— BEGIN —

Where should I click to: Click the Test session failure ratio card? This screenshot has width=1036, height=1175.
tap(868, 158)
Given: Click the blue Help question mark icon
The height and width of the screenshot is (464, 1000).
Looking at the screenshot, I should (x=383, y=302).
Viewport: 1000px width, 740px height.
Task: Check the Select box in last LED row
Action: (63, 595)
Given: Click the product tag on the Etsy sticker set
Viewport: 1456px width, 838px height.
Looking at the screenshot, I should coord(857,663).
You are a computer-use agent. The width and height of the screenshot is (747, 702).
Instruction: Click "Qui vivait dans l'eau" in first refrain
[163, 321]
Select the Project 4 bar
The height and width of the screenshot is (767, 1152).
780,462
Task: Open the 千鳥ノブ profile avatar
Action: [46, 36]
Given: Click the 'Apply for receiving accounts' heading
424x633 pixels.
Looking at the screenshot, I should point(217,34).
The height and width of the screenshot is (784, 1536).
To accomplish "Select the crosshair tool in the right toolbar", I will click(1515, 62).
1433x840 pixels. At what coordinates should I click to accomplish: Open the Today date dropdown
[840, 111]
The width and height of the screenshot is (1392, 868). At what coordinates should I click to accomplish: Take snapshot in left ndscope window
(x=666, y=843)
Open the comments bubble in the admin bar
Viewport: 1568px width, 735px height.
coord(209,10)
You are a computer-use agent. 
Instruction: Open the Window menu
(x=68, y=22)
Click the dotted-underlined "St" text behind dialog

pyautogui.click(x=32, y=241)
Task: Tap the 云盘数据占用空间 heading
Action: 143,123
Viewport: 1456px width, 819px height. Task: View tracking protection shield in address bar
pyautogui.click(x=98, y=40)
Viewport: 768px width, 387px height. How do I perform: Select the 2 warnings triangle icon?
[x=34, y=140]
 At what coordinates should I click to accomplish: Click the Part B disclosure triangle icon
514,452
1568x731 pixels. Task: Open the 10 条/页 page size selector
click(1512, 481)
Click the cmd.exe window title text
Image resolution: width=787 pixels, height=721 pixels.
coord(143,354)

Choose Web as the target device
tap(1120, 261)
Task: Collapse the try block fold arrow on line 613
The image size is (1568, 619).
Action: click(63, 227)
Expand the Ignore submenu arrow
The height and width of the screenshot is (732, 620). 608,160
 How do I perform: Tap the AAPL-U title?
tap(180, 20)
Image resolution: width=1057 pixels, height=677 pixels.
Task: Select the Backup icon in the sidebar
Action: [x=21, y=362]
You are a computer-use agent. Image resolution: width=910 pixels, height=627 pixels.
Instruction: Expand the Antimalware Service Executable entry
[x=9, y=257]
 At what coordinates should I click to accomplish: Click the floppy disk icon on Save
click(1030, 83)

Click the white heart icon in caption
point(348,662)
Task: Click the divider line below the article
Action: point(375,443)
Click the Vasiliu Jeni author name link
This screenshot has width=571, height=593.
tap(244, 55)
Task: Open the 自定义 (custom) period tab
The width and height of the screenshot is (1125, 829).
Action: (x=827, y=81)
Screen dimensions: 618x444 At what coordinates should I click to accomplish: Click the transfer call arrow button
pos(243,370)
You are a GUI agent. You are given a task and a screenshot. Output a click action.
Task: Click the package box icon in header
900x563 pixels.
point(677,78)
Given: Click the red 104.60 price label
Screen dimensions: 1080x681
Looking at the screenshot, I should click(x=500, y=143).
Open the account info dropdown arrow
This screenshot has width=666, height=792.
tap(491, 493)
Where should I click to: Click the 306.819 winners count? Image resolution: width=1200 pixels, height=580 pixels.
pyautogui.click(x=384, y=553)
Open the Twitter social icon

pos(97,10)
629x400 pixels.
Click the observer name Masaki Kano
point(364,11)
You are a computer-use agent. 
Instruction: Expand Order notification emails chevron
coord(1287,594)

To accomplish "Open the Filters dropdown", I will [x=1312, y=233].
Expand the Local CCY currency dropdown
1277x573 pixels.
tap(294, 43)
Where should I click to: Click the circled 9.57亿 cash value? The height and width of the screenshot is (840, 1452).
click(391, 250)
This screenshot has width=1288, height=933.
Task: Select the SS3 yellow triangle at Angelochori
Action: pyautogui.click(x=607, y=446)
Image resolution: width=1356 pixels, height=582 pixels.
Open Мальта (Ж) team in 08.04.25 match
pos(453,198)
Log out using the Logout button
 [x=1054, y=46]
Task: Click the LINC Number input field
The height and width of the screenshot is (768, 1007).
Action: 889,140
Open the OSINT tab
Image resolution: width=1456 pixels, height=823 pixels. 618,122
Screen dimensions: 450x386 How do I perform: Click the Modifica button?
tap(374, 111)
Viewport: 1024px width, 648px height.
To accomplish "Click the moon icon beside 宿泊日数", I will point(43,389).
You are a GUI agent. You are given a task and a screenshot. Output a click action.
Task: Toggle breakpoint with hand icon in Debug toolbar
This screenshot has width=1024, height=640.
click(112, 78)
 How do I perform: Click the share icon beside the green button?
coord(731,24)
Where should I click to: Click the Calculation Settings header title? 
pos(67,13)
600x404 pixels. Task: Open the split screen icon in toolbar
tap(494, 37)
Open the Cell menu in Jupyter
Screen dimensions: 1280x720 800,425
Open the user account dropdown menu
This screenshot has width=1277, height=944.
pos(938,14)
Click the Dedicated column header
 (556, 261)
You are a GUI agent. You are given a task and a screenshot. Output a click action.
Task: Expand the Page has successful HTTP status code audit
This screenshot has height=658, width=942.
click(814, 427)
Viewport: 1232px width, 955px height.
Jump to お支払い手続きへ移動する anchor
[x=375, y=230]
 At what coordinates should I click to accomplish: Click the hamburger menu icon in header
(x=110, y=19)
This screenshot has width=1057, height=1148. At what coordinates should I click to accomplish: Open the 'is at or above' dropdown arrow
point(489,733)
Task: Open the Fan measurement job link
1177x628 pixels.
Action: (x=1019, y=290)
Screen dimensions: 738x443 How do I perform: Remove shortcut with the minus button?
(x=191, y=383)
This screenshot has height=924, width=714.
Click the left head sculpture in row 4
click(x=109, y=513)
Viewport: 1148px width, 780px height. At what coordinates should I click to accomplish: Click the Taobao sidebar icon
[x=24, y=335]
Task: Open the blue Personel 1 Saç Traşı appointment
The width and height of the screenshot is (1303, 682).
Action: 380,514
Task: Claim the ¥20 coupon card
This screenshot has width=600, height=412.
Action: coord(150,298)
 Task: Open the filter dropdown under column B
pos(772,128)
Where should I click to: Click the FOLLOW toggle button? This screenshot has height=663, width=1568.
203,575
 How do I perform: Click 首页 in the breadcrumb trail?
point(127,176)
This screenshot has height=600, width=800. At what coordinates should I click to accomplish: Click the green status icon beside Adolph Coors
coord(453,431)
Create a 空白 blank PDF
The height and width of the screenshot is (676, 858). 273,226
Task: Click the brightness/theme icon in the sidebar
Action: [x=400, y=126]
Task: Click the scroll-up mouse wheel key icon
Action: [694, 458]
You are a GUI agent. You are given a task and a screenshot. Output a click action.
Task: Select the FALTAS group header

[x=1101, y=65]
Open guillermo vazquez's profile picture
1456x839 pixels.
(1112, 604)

— END —

(INSTRUCTION): Reproduce all of the entries above with "FOLLOW toggle button" swapped for "SUBSCRIBE toggle button", leaving everything else unchanged.

(TASK RESULT):
Where should I click to: Click the Test session failure ratio card? This screenshot has width=1036, height=1175.
tap(868, 158)
Given: Click the blue Help question mark icon
The height and width of the screenshot is (464, 1000).
Looking at the screenshot, I should (x=383, y=302).
Viewport: 1000px width, 740px height.
Task: Check the Select box in last LED row
Action: (63, 595)
Given: Click the product tag on the Etsy sticker set
Viewport: 1456px width, 838px height.
Looking at the screenshot, I should coord(857,663).
You are a computer-use agent. The width and height of the screenshot is (747, 702).
Instruction: Click "Qui vivait dans l'eau" in first refrain
[163, 321]
Select the Project 4 bar
The height and width of the screenshot is (767, 1152).
780,462
Task: Open the 千鳥ノブ profile avatar
Action: [46, 36]
Given: Click the 'Apply for receiving accounts' heading
424x633 pixels.
Looking at the screenshot, I should point(217,34).
The height and width of the screenshot is (784, 1536).
To accomplish "Select the crosshair tool in the right toolbar", I will click(1515, 62).
1433x840 pixels. At what coordinates should I click to accomplish: Open the Today date dropdown
[840, 111]
The width and height of the screenshot is (1392, 868). At what coordinates should I click to accomplish: Take snapshot in left ndscope window
(x=666, y=843)
Open the comments bubble in the admin bar
Viewport: 1568px width, 735px height.
coord(209,10)
You are a computer-use agent. 
Instruction: Open the Window menu
(x=68, y=22)
Click the dotted-underlined "St" text behind dialog

pyautogui.click(x=32, y=241)
Task: Tap the 云盘数据占用空间 heading
Action: 143,123
Viewport: 1456px width, 819px height. Task: View tracking protection shield in address bar
pyautogui.click(x=98, y=40)
Viewport: 768px width, 387px height. How do I perform: Select the 2 warnings triangle icon?
[x=34, y=140]
 At what coordinates should I click to accomplish: Click the Part B disclosure triangle icon
514,452
1568x731 pixels. Task: Open the 10 条/页 page size selector
click(1512, 481)
Click the cmd.exe window title text
Image resolution: width=787 pixels, height=721 pixels.
coord(143,354)

Choose Web as the target device
tap(1120, 261)
Task: Collapse the try block fold arrow on line 613
The image size is (1568, 619).
Action: click(63, 227)
Expand the Ignore submenu arrow
The height and width of the screenshot is (732, 620). 608,160
 How do I perform: Tap the AAPL-U title?
tap(180, 20)
Image resolution: width=1057 pixels, height=677 pixels.
Task: Select the Backup icon in the sidebar
Action: [x=21, y=362]
You are a computer-use agent. Image resolution: width=910 pixels, height=627 pixels.
Instruction: Expand the Antimalware Service Executable entry
[x=9, y=257]
 At what coordinates should I click to accomplish: Click the floppy disk icon on Save
click(1030, 83)

Click the white heart icon in caption
point(348,662)
Task: Click the divider line below the article
Action: point(375,443)
Click the Vasiliu Jeni author name link
This screenshot has width=571, height=593.
tap(244, 55)
Task: Open the 自定义 (custom) period tab
The width and height of the screenshot is (1125, 829).
Action: (x=827, y=81)
Screen dimensions: 618x444 At what coordinates should I click to accomplish: Click the transfer call arrow button
pos(243,370)
You are a GUI agent. You are given a task and a screenshot. Output a click action.
Task: Click the package box icon in header
900x563 pixels.
point(677,78)
Given: Click the red 104.60 price label
Screen dimensions: 1080x681
Looking at the screenshot, I should click(x=500, y=143).
Open the account info dropdown arrow
This screenshot has width=666, height=792.
tap(491, 493)
Where should I click to: Click the 306.819 winners count? Image resolution: width=1200 pixels, height=580 pixels.
pyautogui.click(x=384, y=553)
Open the Twitter social icon

pos(97,10)
629x400 pixels.
Click the observer name Masaki Kano
point(364,11)
You are a computer-use agent. 
Instruction: Expand Order notification emails chevron
coord(1287,594)

To accomplish "Open the Filters dropdown", I will [x=1312, y=233].
Expand the Local CCY currency dropdown
1277x573 pixels.
tap(294, 43)
Where should I click to: Click the circled 9.57亿 cash value? The height and width of the screenshot is (840, 1452).
click(391, 250)
This screenshot has width=1288, height=933.
Task: Select the SS3 yellow triangle at Angelochori
Action: pyautogui.click(x=607, y=446)
Image resolution: width=1356 pixels, height=582 pixels.
Open Мальта (Ж) team in 08.04.25 match
pos(453,198)
Log out using the Logout button
 [x=1054, y=46]
Task: Click the LINC Number input field
The height and width of the screenshot is (768, 1007).
Action: 889,140
Open the OSINT tab
Image resolution: width=1456 pixels, height=823 pixels. 618,122
Screen dimensions: 450x386 How do I perform: Click the Modifica button?
tap(374, 111)
Viewport: 1024px width, 648px height.
To accomplish "Click the moon icon beside 宿泊日数", I will point(43,389).
You are a GUI agent. You are given a task and a screenshot. Output a click action.
Task: Toggle breakpoint with hand icon in Debug toolbar
This screenshot has width=1024, height=640.
click(112, 78)
 How do I perform: Click the share icon beside the green button?
coord(731,24)
Where should I click to: Click the Calculation Settings header title? 
pos(67,13)
600x404 pixels. Task: Open the split screen icon in toolbar
tap(494, 37)
Open the Cell menu in Jupyter
Screen dimensions: 1280x720 800,425
Open the user account dropdown menu
This screenshot has width=1277, height=944.
pos(938,14)
Click the Dedicated column header
 (556, 261)
You are a GUI agent. You are given a task and a screenshot. Output a click action.
Task: Expand the Page has successful HTTP status code audit
This screenshot has height=658, width=942.
click(814, 427)
Viewport: 1232px width, 955px height.
Jump to お支払い手続きへ移動する anchor
[x=375, y=230]
 At what coordinates should I click to accomplish: Click the hamburger menu icon in header
(x=110, y=19)
This screenshot has width=1057, height=1148. At what coordinates should I click to accomplish: Open the 'is at or above' dropdown arrow
point(489,733)
Task: Open the Fan measurement job link
1177x628 pixels.
Action: (x=1019, y=290)
Screen dimensions: 738x443 How do I perform: Remove shortcut with the minus button?
(x=191, y=383)
This screenshot has height=924, width=714.
Click the left head sculpture in row 4
click(x=109, y=513)
Viewport: 1148px width, 780px height. At what coordinates should I click to accomplish: Click the Taobao sidebar icon
[x=24, y=335]
Task: Open the blue Personel 1 Saç Traşı appointment
The width and height of the screenshot is (1303, 682).
Action: 380,514
Task: Claim the ¥20 coupon card
This screenshot has width=600, height=412.
Action: coord(150,298)
 Task: Open the filter dropdown under column B
pos(772,128)
Where should I click to: Click the SUBSCRIBE toggle button? This screenshot has height=663, width=1568.
203,575
 How do I perform: Click 首页 in the breadcrumb trail?
point(127,176)
This screenshot has height=600, width=800. At what coordinates should I click to accomplish: Click the green status icon beside Adolph Coors
coord(453,431)
Create a 空白 blank PDF
The height and width of the screenshot is (676, 858). 273,226
Task: Click the brightness/theme icon in the sidebar
Action: [x=400, y=126]
Task: Click the scroll-up mouse wheel key icon
Action: [694, 458]
You are a GUI agent. You are given a task and a screenshot. Output a click action.
Task: Select the FALTAS group header

[x=1101, y=65]
Open guillermo vazquez's profile picture
1456x839 pixels.
(1112, 604)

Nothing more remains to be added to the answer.